The data used for this report was generated by the Greater London Authority to get a percentage of people who agree that their local area is a place where people from different backgrounds get on well together. The question is asked in the Public Attitudes Survey and is a continuous survey that was last updated March 31st 2018. The London Datastore is a free and open data-sharing portal, where anyone can access data relating to the capital.
This data ranges from 2012-2018 and includes the following locations:
original_data <- read.csv("PAS_social_integration.csv", stringsAsFactors = FALSE)
# Changing the column names to the data easier to work with
names(original_data) <- c("Location", "Year", "Percent_that_agree")
str(original_data)
## 'data.frame': 198 obs. of 3 variables:
## $ Location : chr "Barking and Dagenham" "Barnet" "Bexley" "Brent" ...
## $ Year : chr "2012/13" "2012/13" "2012/13" "2012/13" ...
## $ Percent_that_agree: num 84.5 96.1 95.9 94 94.2 ...
library(tidyverse)
library(dplyr)
library(ggplot2)
ggplot(original_data %>% filter(Location %in% c("Enfield", "Ealing", "Croydon", "Barnet")), aes(x = Year, y = Percent_that_agree, col = Location)) + geom_line() + geom_point() + ggtitle("Comparision of The Four London Boroughs With The Highest Population") + ylab("Percentage Of People That Feel Their Neighborhood Is Inclusive") + theme(text=element_text(size = 10, family = "serif"))
* Our plot shows us that the Borough Enfield was arguably the most volatile among the compared Boroughs.

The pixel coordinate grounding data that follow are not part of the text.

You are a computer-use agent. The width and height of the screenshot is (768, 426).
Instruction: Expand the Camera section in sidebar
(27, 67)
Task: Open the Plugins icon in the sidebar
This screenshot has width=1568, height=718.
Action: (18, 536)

While Ealing was the most consistent over the six year period.
library(tidyverse)
library(dplyr)
library(knitr)
average_percent <- original_data %>% group_by(Location) %>% summarize(Percent_that_agree = mean(Percent_that_agree))
top_10_best <- average_percent %>% arrange(desc(Percent_that_agree))

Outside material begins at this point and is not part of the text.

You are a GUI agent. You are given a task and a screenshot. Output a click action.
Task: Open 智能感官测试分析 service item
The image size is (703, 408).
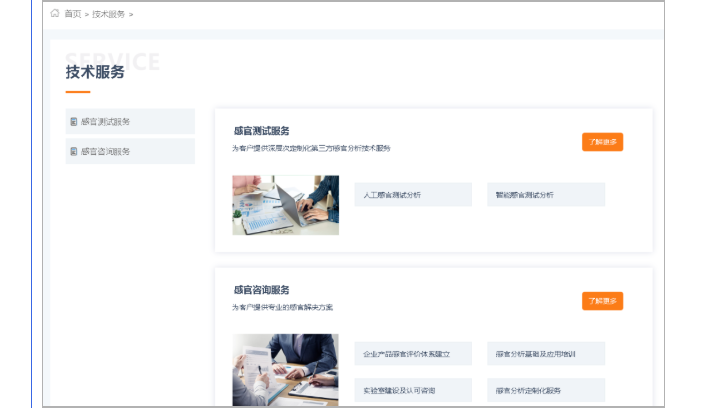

kable(top_10_best[1:10,], caption = "On Average The 10 Best Locations")
| Location | Percent_that_agree |
|---|---|
| Wandsworth | 95.43008 |
| Kingston upon Thames | 95.26439 |
| Westminster | 95.16698 |
| Southwark | 95.05725 |
| Lewisham | 95.03112 |
| Richmond upon Thames | 95.02470 |
| Lambeth | 94.68958 |
| Kensington and Chelsea | 94.63949 |
| Tower Hamlets | 94.59401 |
| Greenwich | 94.46188 |
library(tidyverse)
library(dplyr)
library(knitr)
bottom_10_worst <- top_10_best %>% arrange(Percent_that_agree)
kable(bottom_10_worst[1:10,], caption = "On Average The 10 Worst Locations")
| Location | Percent_that_agree |
|---|---|
| Barking and Dagenham | 84.22376 |
| Enfield | 88.39967 |
| Havering | 89.25624 |
| Haringey | 89.79727 |
| Redbridge | 89.94341 |
| Hounslow | 90.10059 |
| Hillingdon | 90.22660 |
| Waltham Forest | 90.93332 |
| Brent | 90.99101 |
| Bexley | 91.42041 |
It was interesting to work with open data for the first time and the process of deciding what to choose to analyze was compelling. Just open data in general is engaging to work with because of the transparency it provides to help reduce corruption. My data set was relatively small and clean which did not requrie too much manipulation before analysis. Overall, it has been rewarding to become more familiar with the basics of data analysis and how much there is still to learn.